Meta’s VP of GenAI denies manipulating Llama 4’s benchmark scores
The Hindu
Meta’s VP of GenAI, Ahmad Al-Dahle, posted on X denying that the company had manipulated its AI models to perform better on certain benchmarks while hiding their limitations.
Meta’s VP of GenAI, Ahmad Al-Dahle, posted a statement on X denying allegations that the company had manipulated its AI models to perform better on certain benchmarks while hiding their limitations. He also addressed complaints that the Llama 4 models didn’t offer the high-quality performance that was promised.
“We’re already hearing lots of great results people are getting with these models. That said, we’re also hearing some reports of mixed quality across different services. Since we dropped the models as soon as they were ready, we expect it’ll take several days for all the public implementations to get dialed in,” he noted.

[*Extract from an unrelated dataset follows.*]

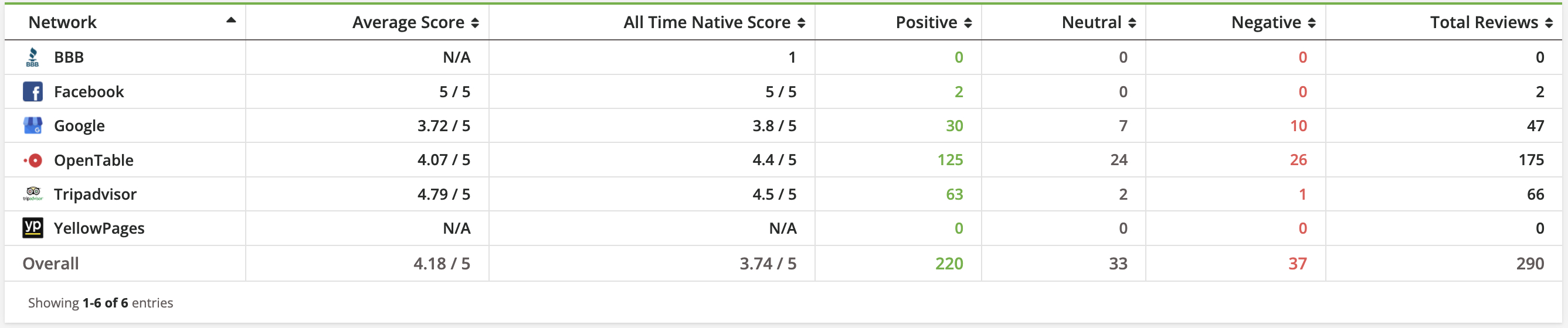Click the Overall row label
Viewport: 1568px width, 328px height.
pyautogui.click(x=50, y=264)
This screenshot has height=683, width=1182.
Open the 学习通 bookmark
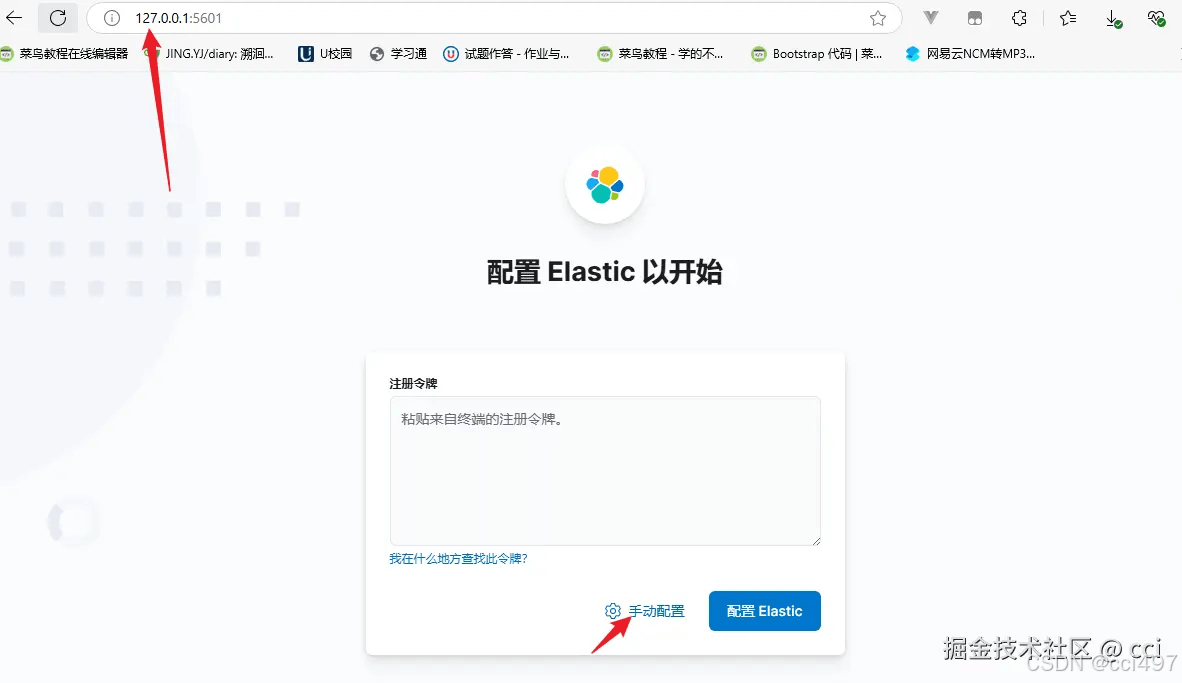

He added that Meta was still working to fix bugs and that any drop in quality that users were seeing was something they would need to wait out.

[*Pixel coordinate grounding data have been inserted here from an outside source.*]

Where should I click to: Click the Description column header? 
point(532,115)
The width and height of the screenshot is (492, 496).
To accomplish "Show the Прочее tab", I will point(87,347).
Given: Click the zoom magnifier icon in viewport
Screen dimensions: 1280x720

“We’ve also heard claims that we trained on test sets -- that’s simply not true and we would never do that,” he stated.
Test sets are generally data that is used to measure the performance of an AI model post-training. Training on a test set would indicate that the model’s benchmark scores were possibly improved so it falsely appears better than it actually is.
The rumour started after a viral post online appeared written by a former employee who claimed that they quit Meta due to the company’s grey benchmarking practices.
The viral post was not verified, but sparked questions and concerns among Meta AI users.